Maestro di musica arrestato: accuse di violenza sessuale su allieve minorenni

A San Giorgio a Cremano (Na) cresce lo sconcerto dopo l’arresto di un maestro di musica di 66 anni, finito in carcere con l’accusa di violenza sessuale aggravata ai danni di alcune sue allieve minorenni. L’intervento degli agenti del Commissariato locale è stato attuato su disposizione della Procura di Napoli, al termine di un’attività investigativa definita dagli inquirenti complessa e particolarmente delicata.

Secondo quanto emerso, l’indagine avrebbe portato alla luce una serie di episodi che si sarebbero verificati all’interno della scuola in cui l’uomo impartiva lezioni individuali. Le presunte condotte contestate sarebbero avvenute in ambienti interni dell’istituto, durante momenti in cui il docente si trovava da solo con le giovani allieve. A rivelarsi decisive sono state le intercettazioni ambientali audio e video, che avrebbero permesso agli investigatori di documentare direttamente alcuni dei comportamenti attribuiti al 66enne, fino a coglierlo in flagranza di reato.

Il giudice per le indagini preliminari ha successivamente convalidato l’arresto, disponendo la custodia cautelare in carcere.
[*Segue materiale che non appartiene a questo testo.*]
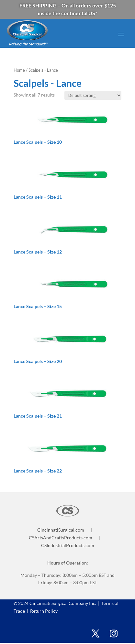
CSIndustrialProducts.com (68, 545)
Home (19, 70)
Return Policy (43, 611)
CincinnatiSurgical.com (61, 530)
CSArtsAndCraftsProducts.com (61, 537)
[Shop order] (93, 95)
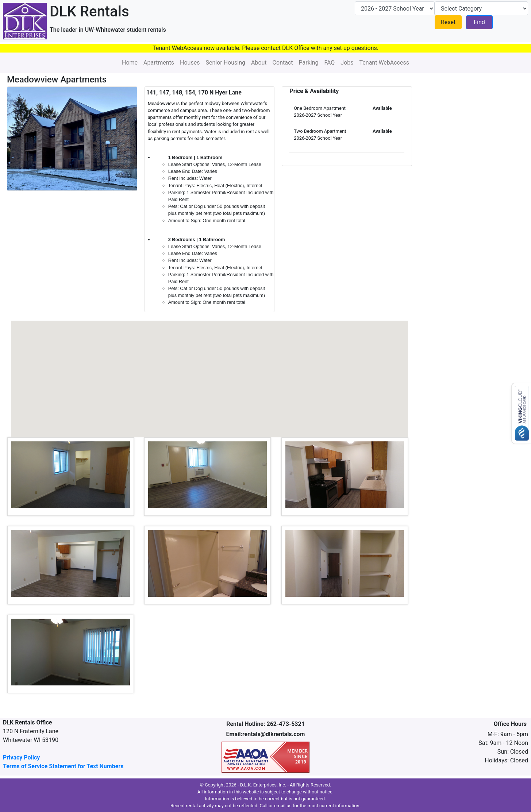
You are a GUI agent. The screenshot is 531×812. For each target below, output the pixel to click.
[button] (135, 376)
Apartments (159, 62)
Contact (283, 62)
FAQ (329, 62)
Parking (309, 62)
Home (130, 62)
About (259, 62)
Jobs (347, 62)
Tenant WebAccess (384, 62)
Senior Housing (225, 62)
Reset (448, 22)
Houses (190, 62)
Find (479, 22)
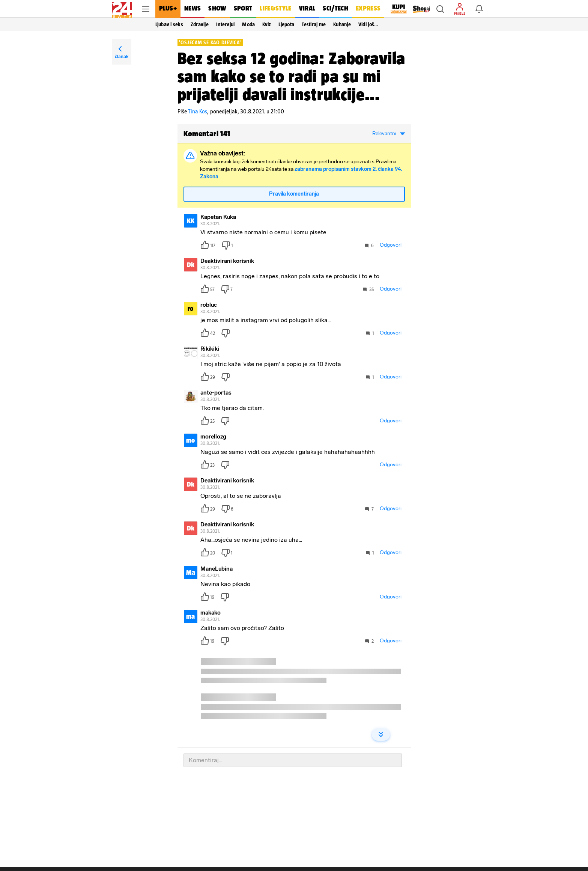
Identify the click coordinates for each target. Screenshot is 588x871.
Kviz (266, 24)
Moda (248, 24)
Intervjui (225, 24)
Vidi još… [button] (368, 24)
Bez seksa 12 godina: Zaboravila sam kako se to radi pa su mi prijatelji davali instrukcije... (292, 76)
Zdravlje (200, 24)
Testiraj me (314, 24)
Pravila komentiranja (294, 194)
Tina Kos (197, 111)
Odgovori (391, 245)
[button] (440, 9)
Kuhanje (342, 24)
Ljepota (286, 24)
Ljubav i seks (169, 24)
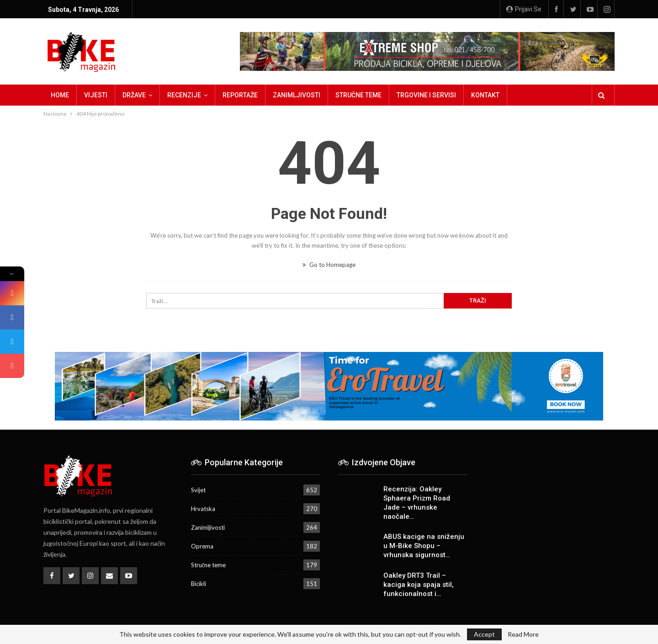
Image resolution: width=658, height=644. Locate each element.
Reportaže (240, 95)
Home (60, 95)
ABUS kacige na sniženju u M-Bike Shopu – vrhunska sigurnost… (424, 546)
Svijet (198, 490)
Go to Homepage (329, 265)
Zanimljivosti (297, 95)
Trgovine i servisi (426, 95)
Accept (484, 634)
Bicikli (198, 584)
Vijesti (96, 95)
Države (134, 95)
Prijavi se (524, 9)
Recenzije (184, 95)
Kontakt (485, 95)
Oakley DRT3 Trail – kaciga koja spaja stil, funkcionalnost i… (419, 585)
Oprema (202, 546)
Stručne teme (358, 95)
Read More (523, 634)
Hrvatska (203, 509)
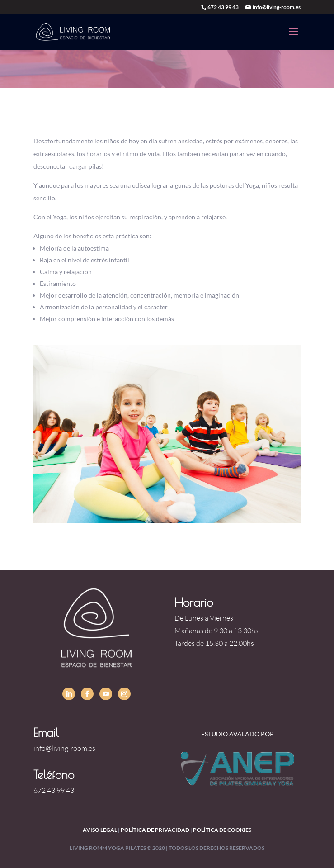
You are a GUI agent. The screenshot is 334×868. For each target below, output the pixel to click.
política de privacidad (155, 830)
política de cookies (222, 830)
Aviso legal (100, 830)
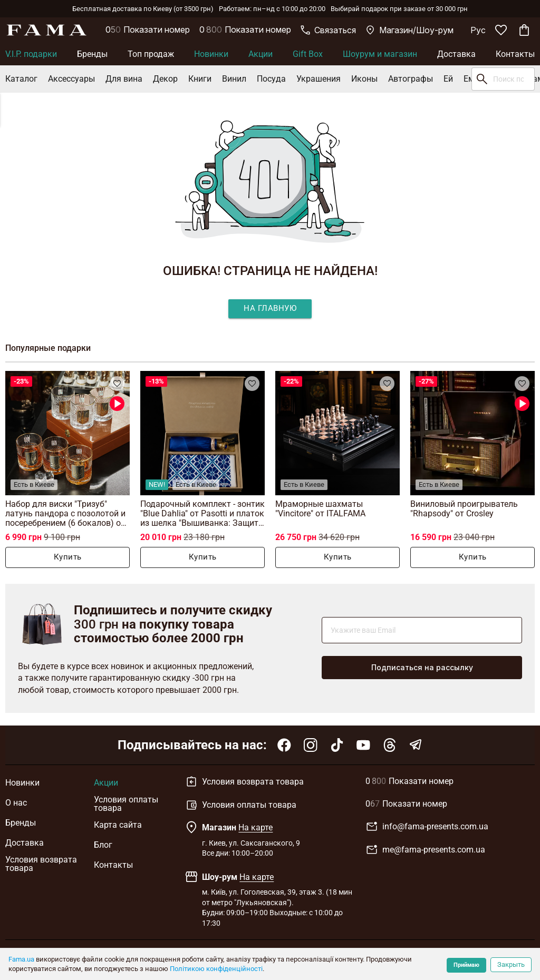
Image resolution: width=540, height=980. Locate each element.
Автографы (410, 79)
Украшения (319, 79)
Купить (68, 557)
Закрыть (511, 964)
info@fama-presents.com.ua (427, 827)
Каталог (21, 79)
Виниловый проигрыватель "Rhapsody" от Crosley (464, 508)
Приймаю (466, 965)
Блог (103, 845)
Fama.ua (21, 959)
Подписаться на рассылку (422, 667)
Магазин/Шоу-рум (409, 30)
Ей (448, 79)
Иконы (364, 79)
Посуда (271, 79)
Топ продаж (151, 54)
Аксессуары (71, 79)
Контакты (515, 54)
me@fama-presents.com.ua (425, 850)
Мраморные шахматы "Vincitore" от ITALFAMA (320, 508)
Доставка (456, 54)
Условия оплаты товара (126, 804)
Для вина (124, 79)
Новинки (211, 54)
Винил (234, 79)
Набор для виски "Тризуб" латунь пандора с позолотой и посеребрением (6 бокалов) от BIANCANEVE (65, 513)
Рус (478, 30)
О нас (16, 802)
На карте (255, 827)
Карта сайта (118, 825)
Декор (165, 79)
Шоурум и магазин (380, 54)
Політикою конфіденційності (216, 968)
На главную (270, 308)
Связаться (328, 30)
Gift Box (307, 54)
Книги (200, 79)
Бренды (92, 54)
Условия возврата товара (41, 864)
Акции (261, 54)
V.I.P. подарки (31, 54)
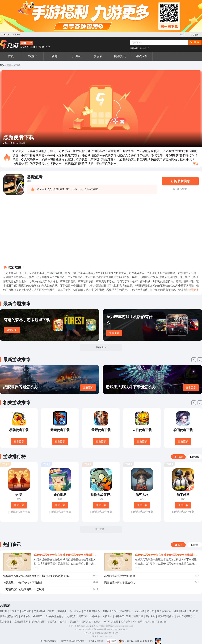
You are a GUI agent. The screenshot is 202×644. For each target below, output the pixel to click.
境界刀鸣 (83, 616)
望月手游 (4, 622)
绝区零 (3, 611)
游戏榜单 (126, 622)
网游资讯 (120, 56)
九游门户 (5, 34)
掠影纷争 (95, 616)
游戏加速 (86, 622)
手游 (2, 66)
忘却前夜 (194, 611)
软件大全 (150, 622)
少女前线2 (139, 611)
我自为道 (150, 616)
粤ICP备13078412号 (83, 629)
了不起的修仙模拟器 (44, 611)
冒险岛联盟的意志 (54, 616)
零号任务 (62, 611)
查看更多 (11, 330)
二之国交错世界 (20, 622)
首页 (11, 56)
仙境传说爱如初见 (9, 616)
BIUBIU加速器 (111, 622)
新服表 (98, 56)
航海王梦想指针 (166, 616)
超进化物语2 (180, 611)
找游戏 (33, 56)
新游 (54, 56)
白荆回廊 (26, 611)
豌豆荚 (97, 622)
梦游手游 (52, 622)
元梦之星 (14, 611)
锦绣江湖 (138, 616)
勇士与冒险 (75, 611)
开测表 (76, 56)
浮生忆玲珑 (125, 611)
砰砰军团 (38, 616)
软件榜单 (138, 622)
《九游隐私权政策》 (48, 641)
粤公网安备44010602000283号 (136, 641)
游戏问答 (142, 56)
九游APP (16, 34)
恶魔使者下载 (14, 66)
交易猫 (63, 622)
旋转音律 (107, 616)
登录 (182, 34)
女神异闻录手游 (185, 616)
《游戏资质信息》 (97, 641)
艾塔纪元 (71, 616)
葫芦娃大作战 (109, 611)
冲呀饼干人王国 (123, 616)
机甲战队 (26, 616)
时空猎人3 (145, 48)
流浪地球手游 (164, 611)
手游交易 (74, 622)
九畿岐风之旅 (38, 622)
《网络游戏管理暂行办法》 (73, 641)
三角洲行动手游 (92, 611)
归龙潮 (150, 611)
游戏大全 (162, 622)
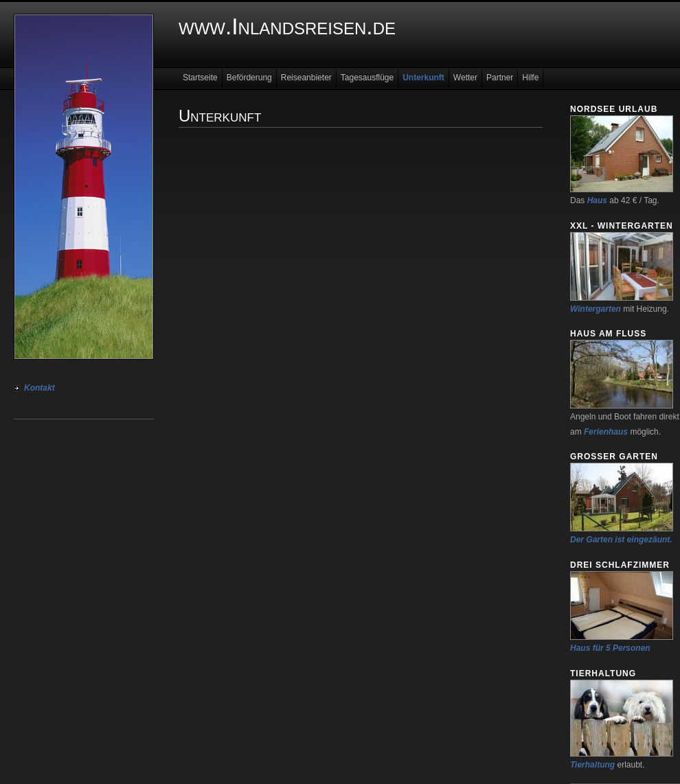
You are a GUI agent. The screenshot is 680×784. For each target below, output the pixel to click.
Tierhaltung (592, 765)
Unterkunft (423, 78)
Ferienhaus (606, 432)
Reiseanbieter (306, 78)
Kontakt (39, 388)
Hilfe (530, 78)
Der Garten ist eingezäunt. (621, 540)
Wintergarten (596, 309)
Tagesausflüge (367, 78)
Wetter (465, 78)
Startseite (200, 78)
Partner (499, 78)
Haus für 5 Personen (610, 648)
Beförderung (249, 78)
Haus (597, 200)
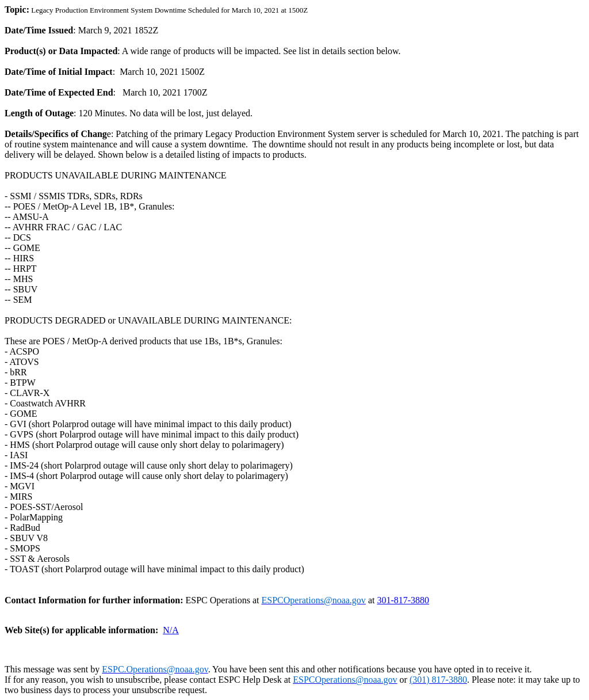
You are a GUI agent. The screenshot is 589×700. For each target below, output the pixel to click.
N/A (171, 630)
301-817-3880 (403, 600)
Gli accertamenti hanno inoltre evidenziato la presunta reiterazione delle condotte e il coinvolgimento di più ragazze, alcune ancora minorenni. La scuola di musica risulta estranea a responsabilità dirette, mentre gli investigatori continuano a raccogliere testimonianze e ulteriori riscontri per definire con precisione la dinamica dei fatti.

La notizia ha profondamente colpito la comunità locale, dove il docente era conosciuto da anni per la sua attività nel settore musicale. Le autorità mantengono il massimo riserbo, anche in considerazione della delicatezza delle persone coinvolte e della necessità di tutelare le vittime. L’arresto si inserisce nel più ampio impegno della Procura di Napoli e delle forze dell’ordine nel contrasto ai reati contro i minori, ambito in cui negli ultimi mesi sono stati intensificati controlli e attività di prevenzione nei contesti educativi.

Il 66enne è ora a disposizione dell’autorità giudiziaria e dovrà rispondere delle accuse che gli vengono contestate nell’ambito del procedimento in corso.

Il soggetto coinvolto è da considerarsi presunto innocente fino a sentenza definitiva, in applicazione del principio di non colpevolezza sancito dall’articolo 27 della Costituzione italiana. Le informazioni riportate rispondono al diritto di cronaca e al diritto costituzionale di informazione, nel rispetto dell’interesse pubblico e della tutela delle persone coinvolte.